Artur Dziambor. / foto: YouTube: NamZalezy
Artur Dziambor. / foto: YouTube: NamZalezy
REKLAMA
Artur Dziambor w ostatnich dniach wyrasta na bohatera środowiska opowiadającego się za dobrowolnością szczepień oraz przeciwników segregacji sanitarnej. Wielu zarzuca mu natomiast promowanie postaw antyszczepionkowych. Poseł Konfederacji wyjaśnia, że absolutnie nie sprzeciwia się szczepieniom przeciwko COVID, ale zaznacza, że nikt poza nami samymi i lekarzem nie powinien mieć wglądu w historię choroby.

PiS już kilkukrotnie próbował przeforsować ustawę o segregacji sanitarnej, ale za każdym razem projekt „spadał z rowerka”.

Gdy rządowy projekt nie został złożony, przed szereg wyskoczyła grupka posłów PiS, która złożyli projekt poselski. Gdy prezentowali go na konferencji prasowej, wparował na nią Artur Dziambor i w żołnierskich słowach powiedział, co o wszystkim myśli.

REKLAMA

Wieść niesie, że część posłów PiS wycofała się z podpisu pod ustawą, na co wpływ miała m.in. twarda postawa Dziambora.

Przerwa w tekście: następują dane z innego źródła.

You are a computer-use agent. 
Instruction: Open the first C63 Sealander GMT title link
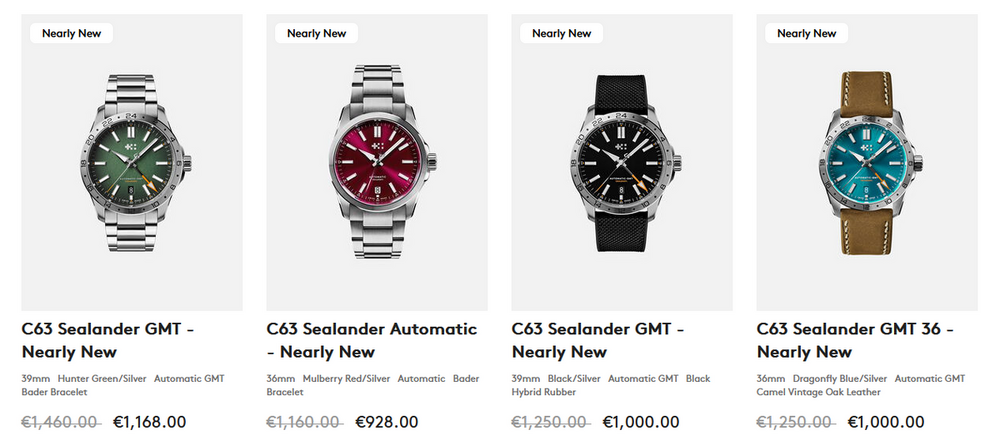click(108, 340)
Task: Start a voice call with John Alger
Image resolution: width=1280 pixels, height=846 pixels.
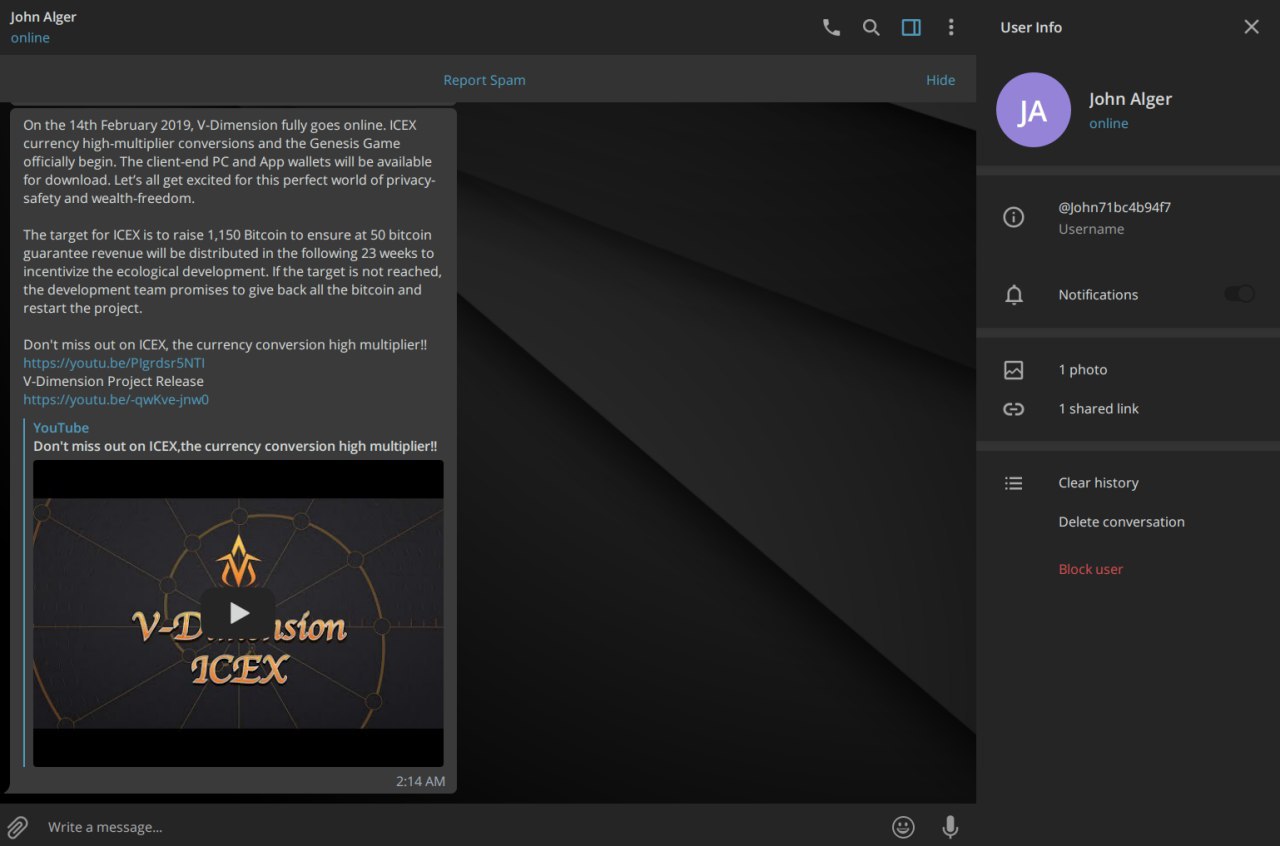Action: (x=831, y=28)
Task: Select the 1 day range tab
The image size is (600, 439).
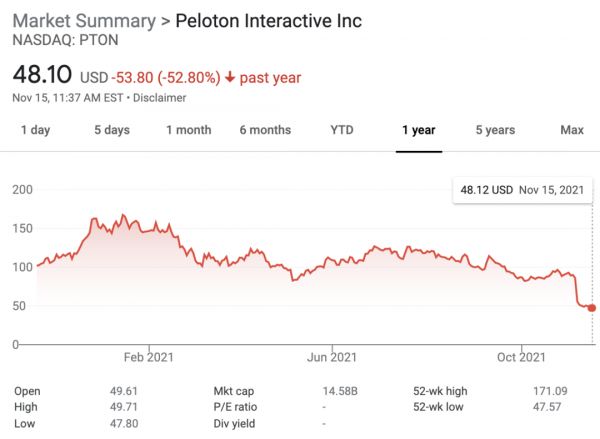Action: tap(35, 130)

Niektórzy posłowi Konfederacji zarzucają jednak, że jest antyszczepionkowcem. Dziambor podkreśla, że nie sprzeciwia się szczepieniom, ale uważa, że każdy powinien decydować o przyjęciu preparatu samodzielnie, a wszelkie naciski i pośrednie formy przymusu są niedopuszczalne.

Uważamy, że nie powinno być tak, że ktokolwiek poza nami i naszym lekarzem ma wgląd w naszą historię choroby, wrażliwe dane medyczne. Tu nie chodzi o chorobę COVID-19, ani konkretną szczepionkę. Zdecydowanie sprzeciwiamy się temu, by ktokolwiek sprawdzał, na co i jak się leczymy – tłumaczy Dziambor w rozmowie z portalem salon24.pl.

Powtórzę – tu nie chodzi tylko o sprzeciw wobec tej konkretnej szczepionki, ale segregacji sanitarnej w ogóle – podkreśla poseł Konfederacji.

Są też ludzie, którzy z jakichś powodów zaszczepić się nie mogą, bądź nie chcą. Nie wolno ich wykluczać ze społeczeństwa. Szczepionki są dziś ogólnodostępne. Można w każdej chwili z nich skorzystać. W okresie zimowym wzrasta liczba zachorowań . W związku z tym większa liczba osób będzie chciała się zaszczepić. I dobrze. Powtórzę – my nie mówimy, żeby ludzie się nie szczepili. My tylko sprzeciwiamy się segregacji i nieuprawnionemu wglądowi w karty naszych chorób – podsumowuje dla salon24.pl Dziambor.